Orbital tumors can cause eye bulging, pain, reduction in eye movements and double vision. Orbital tumors that compress the optic nerve can lead to gradual vision loss.

Orbital tumors in Adults:

The most common orbital tumor in adults is the cavernous haemangioma, that usually represents an incidental finding on brain imaging. It can rarely cause bulging of the eye. Other benign tumors are sphenoid wing meningiomas, lymphangiomas, optic nerve gliomas and pleomorphic adenomas of the lacrimal gland.

Malignant tumors include lymphomas, metastatic cancer, lacrimal gland adenocarcinoma and squamous cell carcinoma. Diagnosis is confirmed with imaging (CT or MRI) and biopsy of the lesion. All patients diagnosed with a malignant orbital tumor need to be worked up systemically by an oncologist to detect any possible metastases and plan treatment. The treatment of the orbital tumor includes surgical excision and radiotherapy.

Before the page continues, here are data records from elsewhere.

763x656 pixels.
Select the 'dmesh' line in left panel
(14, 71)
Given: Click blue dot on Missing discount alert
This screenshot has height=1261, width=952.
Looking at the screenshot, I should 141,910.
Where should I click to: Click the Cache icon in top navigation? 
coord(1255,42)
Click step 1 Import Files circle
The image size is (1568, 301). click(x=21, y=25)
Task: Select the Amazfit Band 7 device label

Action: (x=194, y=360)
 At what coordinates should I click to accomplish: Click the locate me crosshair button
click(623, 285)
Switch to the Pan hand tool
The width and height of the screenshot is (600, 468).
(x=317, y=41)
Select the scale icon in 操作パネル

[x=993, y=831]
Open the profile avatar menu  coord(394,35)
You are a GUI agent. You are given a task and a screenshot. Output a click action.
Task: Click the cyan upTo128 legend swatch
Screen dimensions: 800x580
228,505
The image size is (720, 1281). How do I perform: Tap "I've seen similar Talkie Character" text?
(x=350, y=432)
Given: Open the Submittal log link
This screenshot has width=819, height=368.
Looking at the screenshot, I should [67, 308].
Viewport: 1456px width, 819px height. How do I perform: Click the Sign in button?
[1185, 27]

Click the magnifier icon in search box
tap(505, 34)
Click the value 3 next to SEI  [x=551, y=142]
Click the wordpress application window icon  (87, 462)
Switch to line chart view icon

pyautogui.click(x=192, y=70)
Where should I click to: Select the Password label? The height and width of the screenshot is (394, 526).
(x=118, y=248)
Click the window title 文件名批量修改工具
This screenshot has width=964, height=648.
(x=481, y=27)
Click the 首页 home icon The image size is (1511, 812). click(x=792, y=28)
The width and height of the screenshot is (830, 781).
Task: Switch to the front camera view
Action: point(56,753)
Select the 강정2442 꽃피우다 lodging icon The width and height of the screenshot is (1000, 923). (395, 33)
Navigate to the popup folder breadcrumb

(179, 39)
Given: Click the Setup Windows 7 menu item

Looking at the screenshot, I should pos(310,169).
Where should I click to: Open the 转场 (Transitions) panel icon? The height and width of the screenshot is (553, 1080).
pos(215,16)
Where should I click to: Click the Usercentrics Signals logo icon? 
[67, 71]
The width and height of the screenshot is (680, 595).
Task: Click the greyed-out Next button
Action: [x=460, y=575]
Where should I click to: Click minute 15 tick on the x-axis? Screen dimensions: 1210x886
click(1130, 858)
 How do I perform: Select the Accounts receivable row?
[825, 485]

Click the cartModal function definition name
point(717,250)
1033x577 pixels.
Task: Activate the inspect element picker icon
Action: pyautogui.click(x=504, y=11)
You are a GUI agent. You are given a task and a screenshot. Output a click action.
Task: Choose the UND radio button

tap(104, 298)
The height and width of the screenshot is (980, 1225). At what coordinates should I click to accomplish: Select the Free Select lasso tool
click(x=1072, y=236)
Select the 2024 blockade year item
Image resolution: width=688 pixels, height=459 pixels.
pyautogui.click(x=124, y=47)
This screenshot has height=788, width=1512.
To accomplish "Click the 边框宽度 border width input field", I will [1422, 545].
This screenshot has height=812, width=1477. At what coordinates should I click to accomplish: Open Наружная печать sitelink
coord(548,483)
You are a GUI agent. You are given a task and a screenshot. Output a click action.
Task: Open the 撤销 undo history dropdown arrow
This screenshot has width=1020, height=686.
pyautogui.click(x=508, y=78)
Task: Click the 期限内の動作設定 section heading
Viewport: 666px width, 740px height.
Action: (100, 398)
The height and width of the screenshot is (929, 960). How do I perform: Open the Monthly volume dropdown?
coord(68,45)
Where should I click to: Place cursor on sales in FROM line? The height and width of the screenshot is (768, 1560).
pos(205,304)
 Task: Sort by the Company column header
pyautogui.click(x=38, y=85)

Orbital tumors in children:

Benign orbital tumors in children include dermoid cysts, capillary haemangiomas and lymphangiomas. Dermoid cysts need complete excision to prevent risk of traumatic rupture and secondary orbital inflammation. Capillary haemangiomas usually respond well to systemic treatment with beta-blockers. Finally lymphangiomas are usually treated conservatively but if indicated they can be surgically debulked or treated with intralesional sclerotherapy.

Malignant tumors are rare and include rabdomyosarcomas and metastatic tumors related to leukaemia or neuroblastomas.